Giving UConn a Responsible Driver, or GUARD Dogs, a ride service that was offered to University of Connecticut undergraduates in the past, is getting ready to return to campus later this semester.
“GUARD Dogs is an Undergraduate Student Government (USG) program that seeks to provide free, friendly and safe sober rides to all UConn undergraduate students,” according to a GUARD Dogs fact sheet.
On Feb. 16, GUARD Dogs held an info session at the Student Organization Center in the student union, which was attended by 16 people, including the five executive officers. The session was held to gauge interest from people who are willing to volunteer for GUARD Dogs, GUARD Dogs Vice President for Membership Sarah Randall said.
The session covered topics like available positions, who can use GUARD Dogs and how long volunteers are allowed to work.
The positions that were talked about were those on the executive board, drivers who must be at least 21, ride-alongs who also have to be at least 21, dispatchers and night captains who make sure that each shift runs smoothly, according to the GUARD Dogs fact sheet.
The age for drivers and ride-alongs is 21 because the vehicles that will be used are rentals, Randall said. USG and the GUARD Dogs e-board are trying to get the age for drivers and ride-alongs dropped to 18, she said.
“Only UConn undergraduates will be able to call for a ride,” GUARD Dogs President Timothy Lim, said. “However, students will be able to bring up to four other people with them in the cars.”
Those who call for a ride will be required to show their student ID to the driver and fill out a form verifying that they are a UConn student either online or on the night of, Lim said.
For those who want to volunteer and be a member of GUARD Dogs, there will be a training session on Feb. 27, he said.
Volunteer shifts will be from 8pm to 2am on Thursday, Friday and Saturday with a 1-hour briefing before each shift, he said. However, volunteers only need to work three nights a semester and cannot work those three nights consecutively, Lim said.
Some student who attended the session, like eighth-semester senior pharmacy major Chelsea McDonnell, had known about GUARD Dogs in the past and supports the idea of its return.
“I knew about it and I think it’s a really good idea to bring it back,” McDonnell said. “I think it is a really good service seeing someone your age helping out others on campus.”
GUARD Dogs has not been in operation since its suspension in 2014 due to low membership, Lim said.
“Hopefully it [GUARD Dogs] will be up and running by late March, but we need volunteers to do this,” Lim said.

- _Data section_:
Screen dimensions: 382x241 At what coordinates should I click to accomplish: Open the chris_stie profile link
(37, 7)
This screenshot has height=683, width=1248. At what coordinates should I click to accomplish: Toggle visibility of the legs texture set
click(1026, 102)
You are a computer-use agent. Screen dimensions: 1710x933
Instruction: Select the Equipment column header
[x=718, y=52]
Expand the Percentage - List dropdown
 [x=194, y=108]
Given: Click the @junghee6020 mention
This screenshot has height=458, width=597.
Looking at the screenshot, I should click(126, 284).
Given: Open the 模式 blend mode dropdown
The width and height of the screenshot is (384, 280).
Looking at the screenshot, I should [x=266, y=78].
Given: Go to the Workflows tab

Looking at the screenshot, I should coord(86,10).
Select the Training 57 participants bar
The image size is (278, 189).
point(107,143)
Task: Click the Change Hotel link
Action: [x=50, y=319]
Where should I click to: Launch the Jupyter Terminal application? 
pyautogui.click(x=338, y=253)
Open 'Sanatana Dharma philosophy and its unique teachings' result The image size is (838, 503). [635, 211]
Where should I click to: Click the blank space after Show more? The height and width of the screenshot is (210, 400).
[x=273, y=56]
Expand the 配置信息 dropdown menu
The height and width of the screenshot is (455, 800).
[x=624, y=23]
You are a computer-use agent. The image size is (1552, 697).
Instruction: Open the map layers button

- _Work instruction_: Put this sentence from the article on the GUARD Dogs ride service into Spanish: "GUARD Dogs has not been in operation since its suspension in 2014 due to low membership, Lim said." Work from the text alone and leave the rows aside.

- _Solution to this task_: GUARD Dogs no ha estado en funcionamiento desde su suspensión en 2014 debido al bajo número de miembros, dijo Lim.